Equipment wise, i would have to purchase something to take care of it as it would take too long to have all manual labor doing a job of that size. I do have a 30" snowblower that i have done by own personal block with 30 homes in about 15-20 min (city sidewalk). I figure i could pick up 2 more of those or even invest in a 4-wheeler. 

What do you think?


----------



## Five Star Lawn Care LLC (Dec 13, 2002)

thats a nice bid...

i say 2 hours max with 2 guys.....you will probably have a decent oppurtunity to pick up a boat load of driveways in the sub also if you are going to allready be there for the sidewalks.

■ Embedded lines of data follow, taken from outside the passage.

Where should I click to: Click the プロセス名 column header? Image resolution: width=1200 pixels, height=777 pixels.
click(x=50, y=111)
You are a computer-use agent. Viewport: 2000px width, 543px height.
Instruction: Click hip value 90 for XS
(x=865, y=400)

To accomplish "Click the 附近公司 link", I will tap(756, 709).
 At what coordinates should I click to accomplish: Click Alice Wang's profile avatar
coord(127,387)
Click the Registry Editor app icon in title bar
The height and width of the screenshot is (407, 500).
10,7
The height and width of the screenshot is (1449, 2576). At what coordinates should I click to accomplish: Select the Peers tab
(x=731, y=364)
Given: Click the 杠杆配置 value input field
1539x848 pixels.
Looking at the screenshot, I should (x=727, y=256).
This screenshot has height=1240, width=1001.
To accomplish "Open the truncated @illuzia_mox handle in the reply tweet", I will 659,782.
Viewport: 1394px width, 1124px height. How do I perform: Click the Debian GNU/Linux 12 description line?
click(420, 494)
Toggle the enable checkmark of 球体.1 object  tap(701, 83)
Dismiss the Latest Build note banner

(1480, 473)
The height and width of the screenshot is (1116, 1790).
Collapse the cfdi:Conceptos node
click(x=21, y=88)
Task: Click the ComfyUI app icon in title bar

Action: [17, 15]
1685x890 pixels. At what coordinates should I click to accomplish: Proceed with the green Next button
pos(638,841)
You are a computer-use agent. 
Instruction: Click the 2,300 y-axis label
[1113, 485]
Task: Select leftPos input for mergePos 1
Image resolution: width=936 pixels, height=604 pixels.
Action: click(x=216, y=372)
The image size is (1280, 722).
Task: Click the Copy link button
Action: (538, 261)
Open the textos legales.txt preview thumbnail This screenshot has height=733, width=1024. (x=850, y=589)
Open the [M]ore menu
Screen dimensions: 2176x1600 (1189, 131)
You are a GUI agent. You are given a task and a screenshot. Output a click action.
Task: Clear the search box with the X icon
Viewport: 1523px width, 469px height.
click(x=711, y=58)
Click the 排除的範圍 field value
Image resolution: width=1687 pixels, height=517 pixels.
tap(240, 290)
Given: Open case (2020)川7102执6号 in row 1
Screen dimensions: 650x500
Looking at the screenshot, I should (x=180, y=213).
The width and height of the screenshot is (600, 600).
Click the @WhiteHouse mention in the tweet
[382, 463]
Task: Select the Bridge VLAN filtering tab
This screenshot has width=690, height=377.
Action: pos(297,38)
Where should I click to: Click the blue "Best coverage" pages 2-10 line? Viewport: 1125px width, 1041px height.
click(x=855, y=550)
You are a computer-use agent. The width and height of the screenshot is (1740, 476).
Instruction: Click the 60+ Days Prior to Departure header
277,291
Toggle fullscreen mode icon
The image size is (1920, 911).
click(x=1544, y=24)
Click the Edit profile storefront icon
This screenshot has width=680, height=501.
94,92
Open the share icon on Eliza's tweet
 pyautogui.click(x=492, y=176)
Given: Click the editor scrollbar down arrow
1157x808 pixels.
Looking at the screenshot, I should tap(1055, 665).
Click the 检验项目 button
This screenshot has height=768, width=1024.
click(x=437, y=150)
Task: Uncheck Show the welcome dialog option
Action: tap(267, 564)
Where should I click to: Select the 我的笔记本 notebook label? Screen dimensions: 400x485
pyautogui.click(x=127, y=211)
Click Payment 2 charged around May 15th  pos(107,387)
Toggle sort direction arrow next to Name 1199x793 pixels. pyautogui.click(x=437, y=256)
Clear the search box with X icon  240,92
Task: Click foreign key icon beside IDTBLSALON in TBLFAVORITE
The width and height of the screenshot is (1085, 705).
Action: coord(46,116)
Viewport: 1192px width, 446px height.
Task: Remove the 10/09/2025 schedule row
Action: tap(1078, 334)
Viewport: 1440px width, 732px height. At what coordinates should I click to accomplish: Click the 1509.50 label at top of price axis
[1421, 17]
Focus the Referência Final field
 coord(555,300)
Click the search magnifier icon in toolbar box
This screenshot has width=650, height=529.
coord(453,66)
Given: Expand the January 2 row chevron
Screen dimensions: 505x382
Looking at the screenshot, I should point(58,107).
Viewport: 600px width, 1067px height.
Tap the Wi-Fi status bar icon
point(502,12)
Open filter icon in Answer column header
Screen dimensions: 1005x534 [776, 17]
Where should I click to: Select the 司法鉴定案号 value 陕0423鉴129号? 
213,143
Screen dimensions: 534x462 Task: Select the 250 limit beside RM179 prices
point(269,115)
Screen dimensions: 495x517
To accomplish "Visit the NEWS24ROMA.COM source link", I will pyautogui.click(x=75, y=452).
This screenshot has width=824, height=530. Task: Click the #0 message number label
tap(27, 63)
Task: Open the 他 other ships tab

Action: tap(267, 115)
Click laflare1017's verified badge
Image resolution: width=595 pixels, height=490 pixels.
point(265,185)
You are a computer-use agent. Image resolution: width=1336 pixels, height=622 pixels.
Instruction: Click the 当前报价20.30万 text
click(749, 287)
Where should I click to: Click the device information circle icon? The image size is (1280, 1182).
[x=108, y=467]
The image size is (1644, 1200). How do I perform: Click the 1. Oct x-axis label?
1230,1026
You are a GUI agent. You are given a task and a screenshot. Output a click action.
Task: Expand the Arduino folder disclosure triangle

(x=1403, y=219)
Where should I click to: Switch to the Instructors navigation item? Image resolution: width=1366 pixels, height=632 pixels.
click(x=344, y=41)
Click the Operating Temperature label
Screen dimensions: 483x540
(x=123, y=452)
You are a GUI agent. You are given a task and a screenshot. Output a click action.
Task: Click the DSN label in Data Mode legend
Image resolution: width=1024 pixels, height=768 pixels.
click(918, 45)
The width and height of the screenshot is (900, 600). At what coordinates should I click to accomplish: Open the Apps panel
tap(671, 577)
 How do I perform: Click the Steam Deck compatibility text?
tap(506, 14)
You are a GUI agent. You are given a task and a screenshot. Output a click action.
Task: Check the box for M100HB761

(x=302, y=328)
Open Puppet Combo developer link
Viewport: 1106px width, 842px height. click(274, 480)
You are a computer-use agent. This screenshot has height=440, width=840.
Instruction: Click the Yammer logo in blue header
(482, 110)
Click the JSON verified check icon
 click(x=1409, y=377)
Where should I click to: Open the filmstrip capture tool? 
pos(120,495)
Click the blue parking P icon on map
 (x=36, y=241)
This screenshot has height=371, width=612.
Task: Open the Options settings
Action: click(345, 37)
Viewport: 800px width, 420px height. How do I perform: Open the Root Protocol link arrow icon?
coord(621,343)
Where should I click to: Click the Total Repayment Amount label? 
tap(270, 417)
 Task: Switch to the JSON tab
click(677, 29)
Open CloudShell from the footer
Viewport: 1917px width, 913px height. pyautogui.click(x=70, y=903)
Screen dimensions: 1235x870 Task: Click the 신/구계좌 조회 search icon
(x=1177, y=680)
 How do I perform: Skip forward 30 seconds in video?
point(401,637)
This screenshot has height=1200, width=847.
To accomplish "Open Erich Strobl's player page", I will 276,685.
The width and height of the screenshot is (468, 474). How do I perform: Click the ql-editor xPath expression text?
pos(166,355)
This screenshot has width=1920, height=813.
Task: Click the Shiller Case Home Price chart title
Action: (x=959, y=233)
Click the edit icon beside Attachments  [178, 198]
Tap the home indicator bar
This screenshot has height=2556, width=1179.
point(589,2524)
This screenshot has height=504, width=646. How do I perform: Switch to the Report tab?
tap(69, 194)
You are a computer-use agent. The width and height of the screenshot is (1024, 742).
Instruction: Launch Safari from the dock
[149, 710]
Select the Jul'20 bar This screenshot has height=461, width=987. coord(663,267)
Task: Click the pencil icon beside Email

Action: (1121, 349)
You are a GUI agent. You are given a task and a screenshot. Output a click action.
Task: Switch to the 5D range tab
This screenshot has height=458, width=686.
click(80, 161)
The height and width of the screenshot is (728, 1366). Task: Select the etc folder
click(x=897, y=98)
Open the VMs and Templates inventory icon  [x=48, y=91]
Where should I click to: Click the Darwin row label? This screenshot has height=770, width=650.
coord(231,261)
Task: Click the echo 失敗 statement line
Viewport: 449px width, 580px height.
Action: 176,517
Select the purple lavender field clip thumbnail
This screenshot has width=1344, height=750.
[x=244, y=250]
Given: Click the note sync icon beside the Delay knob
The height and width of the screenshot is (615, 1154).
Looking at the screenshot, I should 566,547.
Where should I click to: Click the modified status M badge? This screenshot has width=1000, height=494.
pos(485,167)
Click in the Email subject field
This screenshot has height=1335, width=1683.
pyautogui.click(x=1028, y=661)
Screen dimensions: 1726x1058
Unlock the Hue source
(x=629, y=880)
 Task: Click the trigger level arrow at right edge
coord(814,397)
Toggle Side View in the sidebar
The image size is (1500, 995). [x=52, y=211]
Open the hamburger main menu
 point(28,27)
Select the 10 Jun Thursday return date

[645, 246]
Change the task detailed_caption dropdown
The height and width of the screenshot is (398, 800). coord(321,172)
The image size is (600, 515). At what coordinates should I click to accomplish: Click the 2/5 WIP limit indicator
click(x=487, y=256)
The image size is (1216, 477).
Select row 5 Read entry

i dont do residential snow removal...for individual homes at least, but if i was presented with something like this i would have to say i would try to pick-up as many drives as i could too.

i would say either a 4-wheeler or a walkbehind skidsteer with a blower and sweeper attachment.


what area of michigan are you located in


one more question...if someone allready has there drive cleared and you come through and have some spillover of snow from your machine...is it going to be your resoncablility to clean that up or is it the home owners?...<---could defintatly throw a wrench into things...im pretty sure its the homeowners responsability but it never hurts to ask i guess.


----------



## silvetouch (Jul 29, 2004)

Hey 5 star...

thanks for the reply. we are based out of the downriver area and we go out through dearborn,,,into canton and out to northville-novi area and everything in between. 

yeah i know how you feel about residentials for snow; especially when theres company's doing them for 199 for the whole season. ( i won't mention any names right now, don't wanna get in any trouble. (HINT-they were on channel 2 year before last for ripping people off.)

Anyway, as far as i know for that contract, the guy told me that the driveways, and walkway/porch are the homeowners responsibility. But u are right about picking up more in that subdivision. 

What do u think about a price though. i've hadn't had a whole lot of experience with sidewalks that big or associations.


----------



## Grn Mtn (Sep 21, 2004)

price it by the running foot. the town here uses the tracked machines with a v-plow and cruise at about 8-15mph. If too much snow builds up they switch to a blower unit, but that doesn't happen often. anyway, figure out what the operating speed is, divide it into the running foot total.... well you know drill. i doubt you would be responsible for the snow pushed off the sidewalk into the driveways, you will probably have to fix lawn damage in spring, and who is going to stake all of it? I would say the latter two things could add up really quick.


----------